Les électeurs du canton de Zurich se sont exprimés dimanche à une large majorité pour le maintien de l'aide au suicide, aussi pour des étrangers non-résidents en Suisse, alors que plusieurs partis avaient milité contre «le tourisme de la mort».

Les deux initiatives populaires contre l'aide au suicide présentées par les partis conservateurs de l'Union démocratique fédérale (UDF) et du Parti évangélique (PEV) ont été balayées par les électeurs zurichois, canton le plus peuplé de Suisse et qui a régulièrement accueilli ces dernières années des étrangers voulant mettre fin à leur existence.

La première motion contre le «tourisme de la mort», visant à imposer une obligation de résidence d'au moins un an dans le canton aux personnes étrangères voulant bénéficier de l'aide au suicide, a été rejetée à 78,4% (218 602 contre, 60 186 pour), selon les résultats définitifs.

La seconde initiative lancée par les deux partis, visant à demander une interdiction au niveau national de l'aide au suicide, a également été largement rejetée par les électeurs zurichois à 84,5% (234 956 contre, 43 165 pour).

«Le droit de mourir est une affaire privée, qui ne concerne ni l'État et encore moins l'Église», a réagi le vice-président de l'association d'aide au suicide Exit, Bernhard Sutter.

«Il s'agit d'un signe clair de Zurich et correspond à la tradition humanitaire de la Suisse de venir en aide aux autres», a-t-il dit à l'AFP.

À la différence de l'association Dignitas, qui assiste également des étrangers non-résidents, Exit ne soutient que des personnes domiciliées dans la Confédération.

«Nous sommes une organisation responsable et devons effectuer des vérifications, lire le dossier médical. Cela n'est pas possible lorsque les gens ne se trouvent pas en Suisse», a plaidé M. Sutter.

L'association Dignitas, contactée par l'AFP, n'était pas dans l'immédiat disponible pour commenter les résultats du vote.

Dignitas et son fondateur controversé Ludwig Minelli ont proposé ces dix dernières années à plus de 1000 étrangers, principalement des personnes en phase terminale d'une maladie, de profiter d'une législation suisse autorisant l'aide au suicide sous certaines conditions.

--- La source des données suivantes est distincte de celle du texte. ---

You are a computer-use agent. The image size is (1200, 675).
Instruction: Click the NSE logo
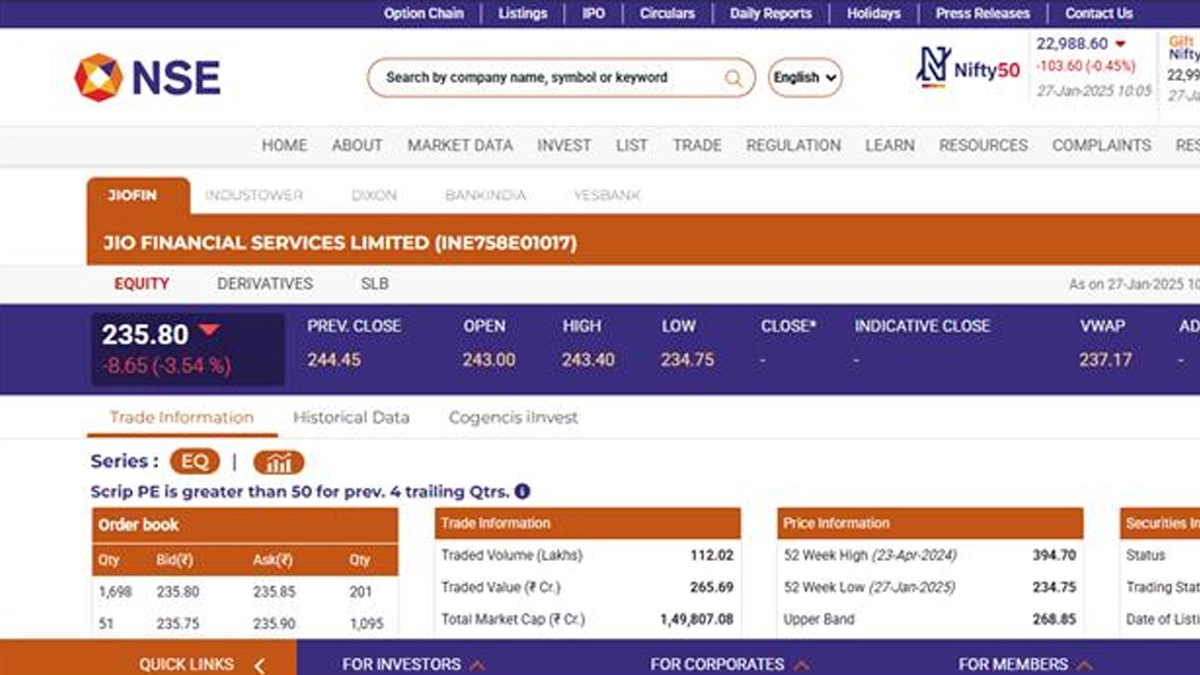tap(147, 78)
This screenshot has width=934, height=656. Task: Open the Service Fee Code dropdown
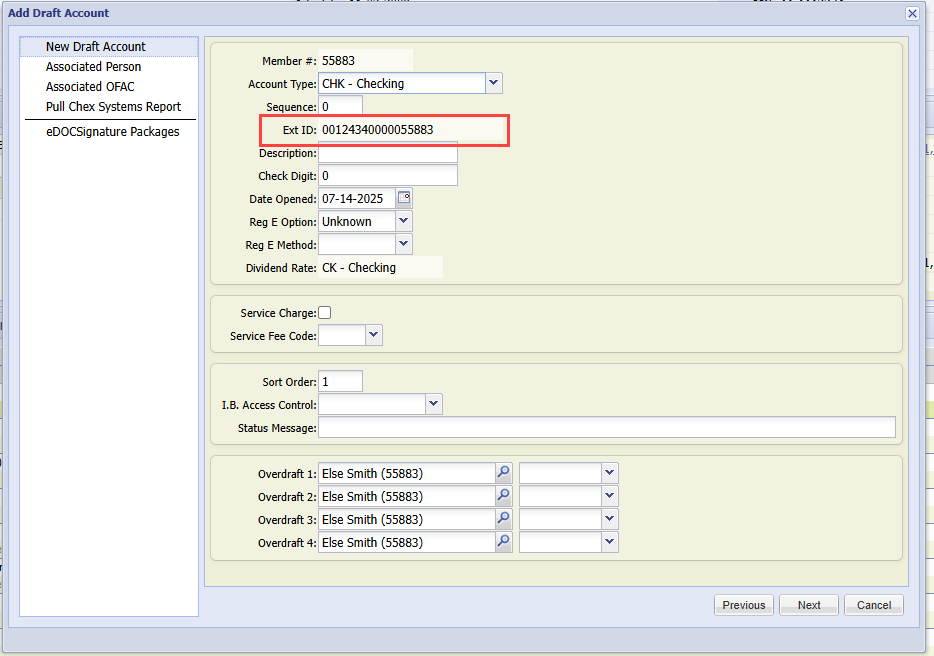[x=374, y=335]
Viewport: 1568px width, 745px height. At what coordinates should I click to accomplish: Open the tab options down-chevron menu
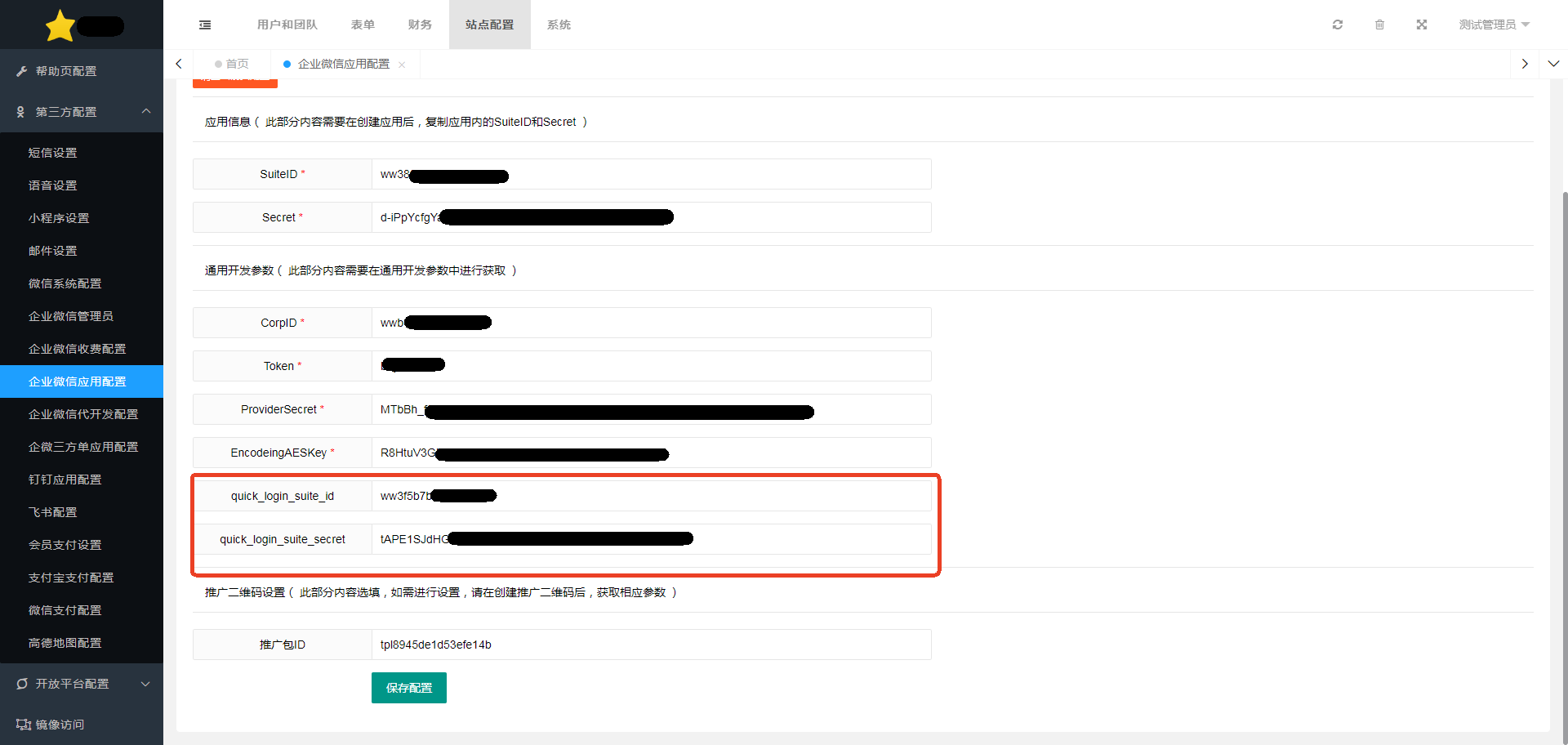click(x=1553, y=64)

La réglementation autorise l'assistance au suicide lorsque celle-ci ne se fonde pas sur un mobile «égoïste». Cette aide ne peut être apportée que de façon passive en procurant par exemple les médicaments permettant à une personne de mettre fin à ses jours.

L'assistance active -aider une personne à prendre ou administrer un produit- est interdite.

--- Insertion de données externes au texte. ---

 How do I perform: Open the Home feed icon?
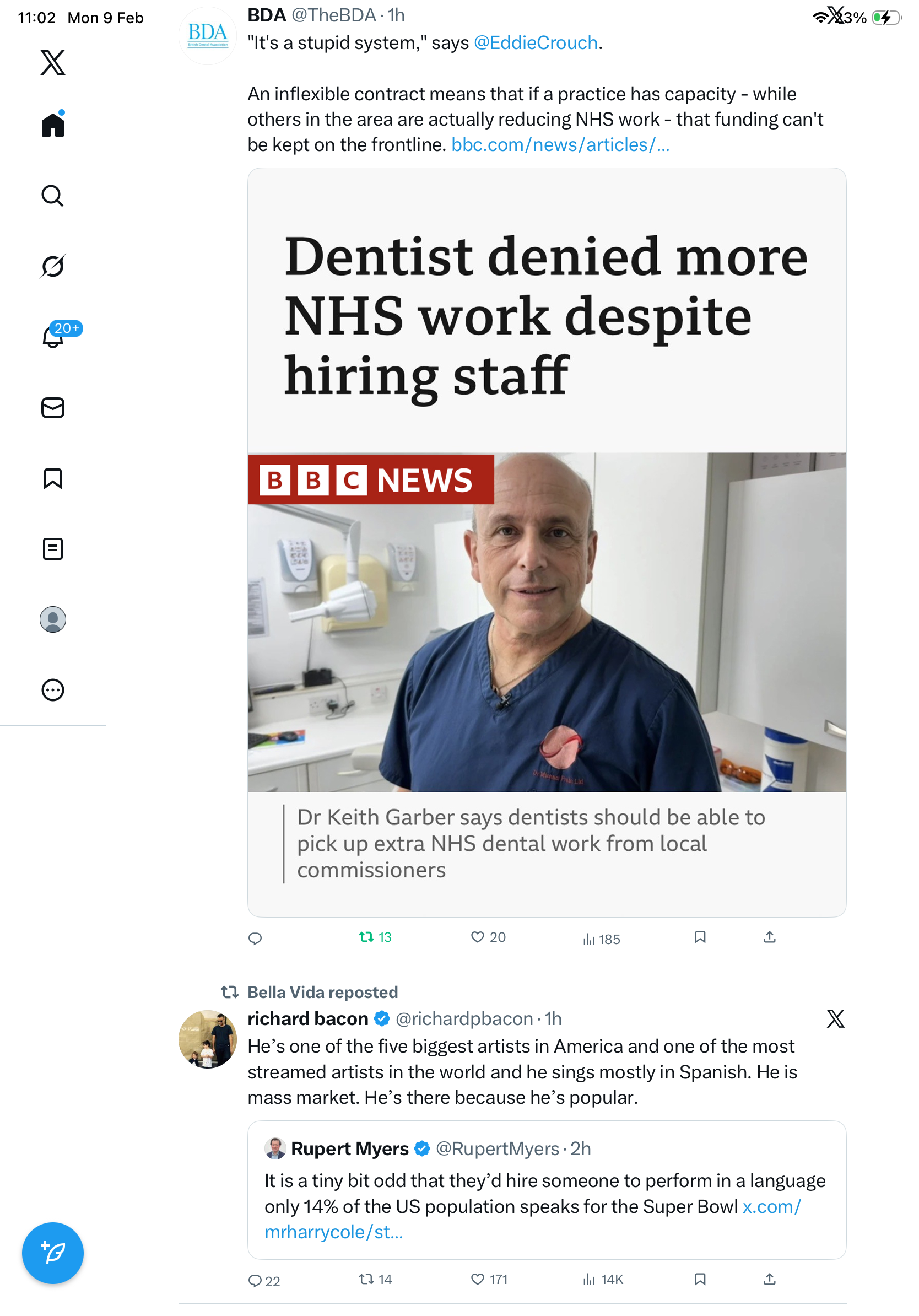click(53, 125)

Selon les chiffres fournis par Dignitas, l'organisation avait accompagné fin 2010 au total 1138 personnes, dont 592 en provenance d'Allemagne, 102 de France, 118 de Suisse, 19 d'Italie, 18 des États-Unis et 16 d'Espagne.

Selon M. Sutter, «les pays européens doivent prendre eux-mêmes leurs problèmes en main (et) l'Allemagne, la France et le Royaume-Uni doivent faire des efforts». «La Suisse ne doit pas se laisser intimider» par ces pays, a-t-il souligné.

Le débat sur l'aide au suicide donne régulièrement lieu à des controverses en Europe.

En France, où l'histoire de Vincent Humbert, jeune tétraplégique que sa mère avait aidé à mourir en 2003, avait ému l'opinion publique, les sénateurs ont voté en janvier contre une proposition de loi voulant instaurer «une assistance médicalisée pour mourir».

Au Royaume-Uni, où l'aide au suicide reste un crime punissable de 14 ans de prison, le parquet britannique avait clarifié en février 2010 la loi sur le suicide assisté, rendant moins probables des poursuites contre une personne aidant un proche à se suicider.